En parlant de visibilité, ça ne vous gêne pas que si Intelligences est connu c'est plus par la personne de sa fondatrice, que par le support lui-même ?
Je pense plutôt que c'est le contraire ! Moi, je pense que les gens se sont intéressés à la personne de Aminata Sarr Fall grâce à Intelligences Magazine. Au tout début en 20102011, les gens ne me connaissaient pas. Ils voyaient mon édito, mes entretiens, etc. Je me souviens qu'à l'époque, lorsque qu'on a interviewé le Dalai Lama, les gens voulaient en savoir plus. Nous étions allés à 5 000 m d'altitude, dans la résidence du Dalai Lama qui se trouvait dans l'Himalaya, pour interviewer quelqu'un qui n'est pratiquement jamais interviewé.
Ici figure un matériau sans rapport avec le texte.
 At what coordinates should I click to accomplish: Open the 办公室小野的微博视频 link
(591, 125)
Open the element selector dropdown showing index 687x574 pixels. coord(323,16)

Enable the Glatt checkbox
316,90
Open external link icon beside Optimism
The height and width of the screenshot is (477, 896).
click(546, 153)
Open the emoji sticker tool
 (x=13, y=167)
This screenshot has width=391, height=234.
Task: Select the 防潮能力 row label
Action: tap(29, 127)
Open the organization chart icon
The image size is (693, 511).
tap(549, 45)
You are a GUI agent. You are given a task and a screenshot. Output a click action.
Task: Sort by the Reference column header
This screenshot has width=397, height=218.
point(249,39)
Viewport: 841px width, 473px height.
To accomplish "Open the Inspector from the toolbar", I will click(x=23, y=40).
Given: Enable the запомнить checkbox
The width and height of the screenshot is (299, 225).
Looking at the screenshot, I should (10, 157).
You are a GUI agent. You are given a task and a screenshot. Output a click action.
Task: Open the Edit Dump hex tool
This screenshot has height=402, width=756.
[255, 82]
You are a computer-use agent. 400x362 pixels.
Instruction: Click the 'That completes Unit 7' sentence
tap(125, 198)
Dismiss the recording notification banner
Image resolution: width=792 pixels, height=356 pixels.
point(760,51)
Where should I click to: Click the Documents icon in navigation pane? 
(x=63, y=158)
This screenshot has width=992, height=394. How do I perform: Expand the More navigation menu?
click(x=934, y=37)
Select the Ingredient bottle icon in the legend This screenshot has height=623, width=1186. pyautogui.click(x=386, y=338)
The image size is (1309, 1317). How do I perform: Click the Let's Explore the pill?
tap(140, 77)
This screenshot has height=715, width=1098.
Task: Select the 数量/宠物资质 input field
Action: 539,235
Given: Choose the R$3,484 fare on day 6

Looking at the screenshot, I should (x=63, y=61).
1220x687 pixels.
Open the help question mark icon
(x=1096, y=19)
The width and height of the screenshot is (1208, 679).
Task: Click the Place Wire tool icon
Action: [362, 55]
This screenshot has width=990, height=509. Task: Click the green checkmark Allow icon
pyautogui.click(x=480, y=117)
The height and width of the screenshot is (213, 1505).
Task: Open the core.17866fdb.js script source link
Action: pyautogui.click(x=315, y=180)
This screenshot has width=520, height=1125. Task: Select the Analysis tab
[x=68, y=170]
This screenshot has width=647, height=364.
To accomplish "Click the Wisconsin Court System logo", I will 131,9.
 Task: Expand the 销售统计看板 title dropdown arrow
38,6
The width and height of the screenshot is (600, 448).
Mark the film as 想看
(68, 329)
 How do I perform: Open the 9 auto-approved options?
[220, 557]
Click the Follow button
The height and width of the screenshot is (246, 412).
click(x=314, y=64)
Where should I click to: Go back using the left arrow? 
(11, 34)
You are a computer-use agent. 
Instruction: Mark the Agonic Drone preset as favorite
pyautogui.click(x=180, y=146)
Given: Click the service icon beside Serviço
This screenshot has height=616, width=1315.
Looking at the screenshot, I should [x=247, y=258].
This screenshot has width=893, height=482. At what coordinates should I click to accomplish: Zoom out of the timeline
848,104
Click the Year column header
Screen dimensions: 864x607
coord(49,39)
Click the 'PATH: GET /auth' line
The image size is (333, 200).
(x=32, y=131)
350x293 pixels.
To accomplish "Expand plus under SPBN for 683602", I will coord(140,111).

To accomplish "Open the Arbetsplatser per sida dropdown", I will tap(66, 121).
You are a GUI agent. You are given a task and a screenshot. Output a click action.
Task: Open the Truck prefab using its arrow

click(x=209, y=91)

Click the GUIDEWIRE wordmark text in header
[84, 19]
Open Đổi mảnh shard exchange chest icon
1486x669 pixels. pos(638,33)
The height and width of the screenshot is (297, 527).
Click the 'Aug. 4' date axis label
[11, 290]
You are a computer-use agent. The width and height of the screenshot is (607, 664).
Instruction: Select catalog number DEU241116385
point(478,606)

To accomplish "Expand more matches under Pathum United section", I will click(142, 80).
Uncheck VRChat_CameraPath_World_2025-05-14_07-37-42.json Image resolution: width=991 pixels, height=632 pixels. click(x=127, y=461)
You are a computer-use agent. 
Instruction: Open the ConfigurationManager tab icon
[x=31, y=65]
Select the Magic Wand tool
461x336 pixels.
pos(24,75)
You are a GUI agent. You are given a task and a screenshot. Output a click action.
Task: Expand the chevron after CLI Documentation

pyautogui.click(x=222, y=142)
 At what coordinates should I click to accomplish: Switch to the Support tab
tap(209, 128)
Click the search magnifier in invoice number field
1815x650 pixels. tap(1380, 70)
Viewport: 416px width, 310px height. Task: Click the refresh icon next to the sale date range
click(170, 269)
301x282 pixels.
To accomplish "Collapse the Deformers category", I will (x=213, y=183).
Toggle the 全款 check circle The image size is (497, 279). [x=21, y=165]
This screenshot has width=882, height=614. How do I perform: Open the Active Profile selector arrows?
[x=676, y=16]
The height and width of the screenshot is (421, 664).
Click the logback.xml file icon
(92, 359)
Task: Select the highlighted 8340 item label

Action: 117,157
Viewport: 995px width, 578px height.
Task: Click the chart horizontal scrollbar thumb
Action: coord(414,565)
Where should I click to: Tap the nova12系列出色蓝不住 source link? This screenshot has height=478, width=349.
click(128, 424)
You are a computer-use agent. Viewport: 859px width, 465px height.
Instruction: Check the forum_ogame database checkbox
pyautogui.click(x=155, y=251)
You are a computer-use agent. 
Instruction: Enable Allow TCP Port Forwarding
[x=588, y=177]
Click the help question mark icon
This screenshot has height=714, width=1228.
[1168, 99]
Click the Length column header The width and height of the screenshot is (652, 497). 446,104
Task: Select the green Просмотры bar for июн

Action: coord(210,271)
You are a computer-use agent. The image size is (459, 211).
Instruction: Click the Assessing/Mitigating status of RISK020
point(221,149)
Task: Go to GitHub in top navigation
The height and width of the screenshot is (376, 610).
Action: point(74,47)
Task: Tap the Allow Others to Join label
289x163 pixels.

Mais ça, se sont les lecteurs qui l'ont rendu possible par leur confiance. Mais je pense que c'est Intelligences Magazine qui a suscité une certaine curiosité, au regard des entretiens, des événements organisés. Vous vous souvenez peut-être des cinquante femmes sénégalaises leaders d'exception, ou de certains événements que nous avons eu à faire et les gens se sont intéressés à qui est derrière. Petit à petit des gens nous ont soutenus, notamment a travers les réseaux sociaux. Personnellement on ne s'attendait pas à avoir tout cet élan de soutien et nous en sommes vraiment très reconnaissants.
Vous avez parlé de qui est derrière le magazine. Qui est derrière le nom Amy Sarr Fall ?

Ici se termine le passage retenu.